Allí donde antes los personajes rohmerianos experimentaban una suerte de epifanía con el hallazgo del rayo verde, la escucha de la "hora azul", la contemplación de una "verde amazonia" o el temblor emocional que procura una representación teatral (sucesos inmateriales, que sacuden el imaginario), ahora es la celebración de la sensualidad y del amor físico, del travestismo que despierta el deseo, de las caricias amorosas y de la humedad de los besos lo que acompaña a la epifanía suprema: el retorno a la vida, ante los ojos de la enamorada, de quien antes permanecía muerto por estricto empeño de su raciocinio irracional. Un empeño, una creencia obstinada, esta última, que es una debilidad humana por la que el director ha sentido siempre una irrefrenable simpatía. La vida vence sobre la muerte cuando la realidad gozosa del amor físico, finalmente, desbanca al amor platónico cuya ceguera había hecho invisible lo visible.
La transparencia prosaica de las imágenes y la inmediatez física de la acción no se ven obstaculizadas, ni siquiera, por la expresa voluntad de Rohmer de hacer explícitas, una y otra vez, las diferentes formas de representación que constituyen el andamio del relato: las canciones de Celadón, Hylas y Astrea, la ceremonia religiosa conducida por el druida, las intrusiones de la voz en off, los intertítulos narrativos, la visualización de los recuerdos invocados por la canción de Celadón mientras camina por el bosque... Multiplicidad de instancias narrativas, por tanto, que tiene su origen en la novela de D'Urfé, pero que aquí es conjugada dentro de una llamativa linealidad, encarnada en una estructura narrativa que nunca hace explícita su naturaleza metarreflexiva y que se ofrece más limpia y directa que nunca.
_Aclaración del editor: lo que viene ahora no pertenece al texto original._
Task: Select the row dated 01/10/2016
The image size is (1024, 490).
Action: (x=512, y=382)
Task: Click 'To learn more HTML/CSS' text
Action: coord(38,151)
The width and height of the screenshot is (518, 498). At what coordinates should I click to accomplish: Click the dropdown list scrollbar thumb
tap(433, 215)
Suma y compendio de toda su obra, pero también renacimiento y nuevo punto de partida, El romance de Astrea y Celadón traduce con la hermosa contingencia de su textura (el sonido del viento que mueve los árboles, los balidos de las ovejas, los ladridos del perro, los cantos de los pájaros, el ruido del agua en el río…) y con la física inmediatez todos y cada uno de sus planos ese adagio que siempre ha estado en el credo personal de José Luis Borau cuando afirma que, "independientemente del momento en que transcurra la acción, la imagen cinematográfica vive siempre en el presente". Presente de la Galia del siglo V, de la literatura del XVII y del cine del XX en una película del XXI.
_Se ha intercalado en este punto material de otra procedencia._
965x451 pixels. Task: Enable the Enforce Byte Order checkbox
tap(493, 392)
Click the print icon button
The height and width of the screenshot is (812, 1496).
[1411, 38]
Director que renovaba a cada nueva película su firme creencia en los poderes del cine para desentrañar los secretos más íntimos de nuestros deseos y de nuestros anhelos, Eric Rohmer desaparece finalmente, a comienzos de 2010 tras haber filmado este insólito manifiesto testamentario (El romance de Astrea y Celadón), que parece contagiado de toda la jovial vitalidad hedonista y de toda la sabia socarronería filosófica de las que era capaz a sus ochenta y siete años. Apenas tres años después, nos dejaba para siempre.